**AIM OF THE EXERCISE:** What are the lines, copied exactly, from the one containing "Image resolution: width=649" through the last line of the records below, both included?

**AVAILABLE DATA:**
● ● ● ●
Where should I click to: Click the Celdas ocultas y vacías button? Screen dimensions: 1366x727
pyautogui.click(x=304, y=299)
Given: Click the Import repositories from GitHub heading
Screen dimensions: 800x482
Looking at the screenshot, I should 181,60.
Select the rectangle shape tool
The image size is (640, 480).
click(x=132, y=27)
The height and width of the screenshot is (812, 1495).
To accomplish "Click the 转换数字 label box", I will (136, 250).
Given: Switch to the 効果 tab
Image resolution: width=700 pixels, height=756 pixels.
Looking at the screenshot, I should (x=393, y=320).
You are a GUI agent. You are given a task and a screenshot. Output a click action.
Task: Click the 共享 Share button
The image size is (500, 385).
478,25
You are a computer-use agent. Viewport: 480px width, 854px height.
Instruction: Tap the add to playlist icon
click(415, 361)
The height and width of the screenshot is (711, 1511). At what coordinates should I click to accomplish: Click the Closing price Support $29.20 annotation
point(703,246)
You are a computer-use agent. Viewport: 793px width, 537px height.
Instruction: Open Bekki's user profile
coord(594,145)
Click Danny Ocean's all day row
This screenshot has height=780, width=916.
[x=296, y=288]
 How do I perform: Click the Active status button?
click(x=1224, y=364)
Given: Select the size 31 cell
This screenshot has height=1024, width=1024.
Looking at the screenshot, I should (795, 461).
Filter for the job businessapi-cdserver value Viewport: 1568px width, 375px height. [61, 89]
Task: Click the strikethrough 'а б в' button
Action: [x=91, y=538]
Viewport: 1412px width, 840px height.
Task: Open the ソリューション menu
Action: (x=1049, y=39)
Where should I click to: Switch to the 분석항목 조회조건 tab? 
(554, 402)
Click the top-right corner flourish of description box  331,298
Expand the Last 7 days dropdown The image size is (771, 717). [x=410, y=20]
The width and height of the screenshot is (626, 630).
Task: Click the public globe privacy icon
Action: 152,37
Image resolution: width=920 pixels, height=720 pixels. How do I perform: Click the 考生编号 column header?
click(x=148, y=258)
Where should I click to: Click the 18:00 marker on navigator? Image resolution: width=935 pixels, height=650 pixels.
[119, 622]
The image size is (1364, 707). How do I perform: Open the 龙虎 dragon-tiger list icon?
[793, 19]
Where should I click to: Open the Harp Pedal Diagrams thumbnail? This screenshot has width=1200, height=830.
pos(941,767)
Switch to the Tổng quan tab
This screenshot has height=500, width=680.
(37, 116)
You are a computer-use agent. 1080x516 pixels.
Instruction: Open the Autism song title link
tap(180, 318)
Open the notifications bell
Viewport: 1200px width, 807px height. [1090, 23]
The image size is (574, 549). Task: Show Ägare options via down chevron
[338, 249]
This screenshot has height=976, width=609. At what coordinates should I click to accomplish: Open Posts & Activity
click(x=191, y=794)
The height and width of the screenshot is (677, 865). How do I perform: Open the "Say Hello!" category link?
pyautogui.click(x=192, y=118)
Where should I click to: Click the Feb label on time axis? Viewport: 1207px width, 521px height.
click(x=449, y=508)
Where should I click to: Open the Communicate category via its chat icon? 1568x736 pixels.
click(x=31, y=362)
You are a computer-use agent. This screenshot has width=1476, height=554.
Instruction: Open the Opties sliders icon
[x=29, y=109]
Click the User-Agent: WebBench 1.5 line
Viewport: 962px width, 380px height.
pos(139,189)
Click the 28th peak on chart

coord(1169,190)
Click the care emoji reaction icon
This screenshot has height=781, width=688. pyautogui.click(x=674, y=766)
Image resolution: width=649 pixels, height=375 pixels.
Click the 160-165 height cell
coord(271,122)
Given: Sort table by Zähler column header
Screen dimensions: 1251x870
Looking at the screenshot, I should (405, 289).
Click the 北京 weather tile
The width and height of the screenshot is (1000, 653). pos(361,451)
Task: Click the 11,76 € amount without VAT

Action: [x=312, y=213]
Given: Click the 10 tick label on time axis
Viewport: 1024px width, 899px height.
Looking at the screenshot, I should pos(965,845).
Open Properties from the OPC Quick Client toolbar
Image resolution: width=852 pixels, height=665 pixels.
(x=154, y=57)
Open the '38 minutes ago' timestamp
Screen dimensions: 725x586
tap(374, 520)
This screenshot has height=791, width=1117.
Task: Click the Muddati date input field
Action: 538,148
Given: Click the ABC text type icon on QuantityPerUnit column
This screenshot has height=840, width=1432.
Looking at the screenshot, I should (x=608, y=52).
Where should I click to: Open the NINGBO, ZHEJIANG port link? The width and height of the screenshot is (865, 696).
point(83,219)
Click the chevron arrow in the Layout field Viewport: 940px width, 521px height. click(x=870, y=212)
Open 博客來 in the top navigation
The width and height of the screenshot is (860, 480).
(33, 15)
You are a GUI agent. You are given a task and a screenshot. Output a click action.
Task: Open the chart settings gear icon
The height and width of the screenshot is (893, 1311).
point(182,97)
● ● ● ●
**THE COMPLETED TASK:**
Image resolution: width=649 pixels, height=375 pixels.
Click the 160-165 height cell
coord(271,122)
Given: Sort table by Zähler column header
Screen dimensions: 1251x870
Looking at the screenshot, I should (405, 289).
Click the 北京 weather tile
The width and height of the screenshot is (1000, 653). pos(361,451)
Task: Click the 11,76 € amount without VAT

Action: [x=312, y=213]
Given: Click the 10 tick label on time axis
Viewport: 1024px width, 899px height.
Looking at the screenshot, I should pos(965,845).
Open Properties from the OPC Quick Client toolbar
Image resolution: width=852 pixels, height=665 pixels.
(x=154, y=57)
Open the '38 minutes ago' timestamp
Screen dimensions: 725x586
tap(374, 520)
This screenshot has height=791, width=1117.
Task: Click the Muddati date input field
Action: 538,148
Given: Click the ABC text type icon on QuantityPerUnit column
This screenshot has height=840, width=1432.
Looking at the screenshot, I should (x=608, y=52).
Where should I click to: Open the NINGBO, ZHEJIANG port link? The width and height of the screenshot is (865, 696).
point(83,219)
Click the chevron arrow in the Layout field Viewport: 940px width, 521px height. click(x=870, y=212)
Open 博客來 in the top navigation
The width and height of the screenshot is (860, 480).
(33, 15)
You are a GUI agent. You are given a task and a screenshot. Output a click action.
Task: Open the chart settings gear icon
The height and width of the screenshot is (893, 1311).
point(182,97)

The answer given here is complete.